Pine wilt is caused by the North American native pinewood nematode (Bursaphelenchus xylophilus). Where it is indigenous it is not major pathogen of native pine species, but in North America it causes wilt in a few non-native North American pine species. It has been introduced into Japan and China, where it has become a troubling disease of Japanese red pines (Pinus densiflora) and black pines (Pinus thunbergii). Over 46 million cubic meters of trees have been lost alone in Japan over a 50-year period. It is spread among conifers by pine sawyer beetles (Monochamus spp). The nematodes can reproduce quickly in the sapwood under favorable conditions within susceptible pine species, causing wilting and death, sometimes in only a few weeks. North America lumber products are under export restrictions because of the nematode.

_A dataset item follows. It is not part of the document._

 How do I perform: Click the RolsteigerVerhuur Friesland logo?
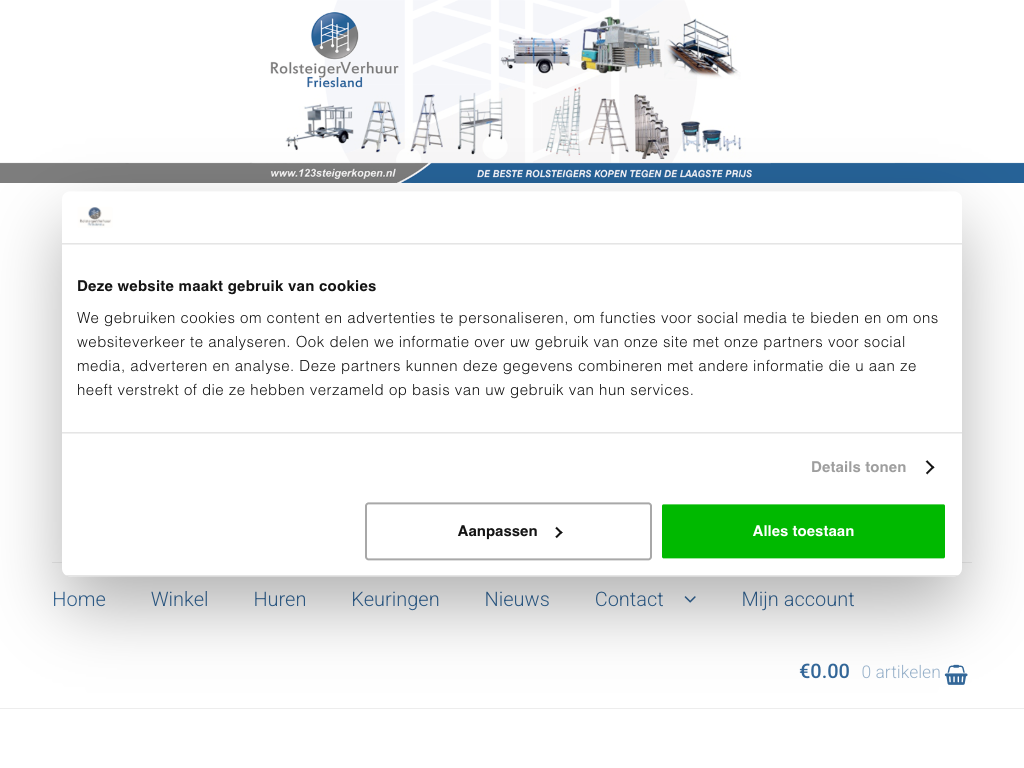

In the Midwest United States it has killed many Scots pines (Pinus sylvestris), and this attractive tree is no longer recommended for landscaping uses there.

===Stewart's wilt===
Stewart's wilt is caused by the bacteria Pantoea stewartii and affects corn plants especially sweet corn. It is a problem in the production of sweet corn in the Northeastern US.

===Verticillium wilt===
Verticillium wilt affects over 300 species of eudicot plants caused by one of two species of Verticillium fungus, V. dahliae and V. albo-atrum. Many economically important plants are susceptible including cotton, tomatoes, potatoes, eggplants, peppers and ornamentals, as well as others in natural vegetation communities.

===Chilli wilt===
Chilli wilt is caused by fungus Fusarium oxysporum f. sp. capsici. The affected plant dies suddenly as a result of toxins produced by the fungus or by the choking of vascular tissues by the fungal structures.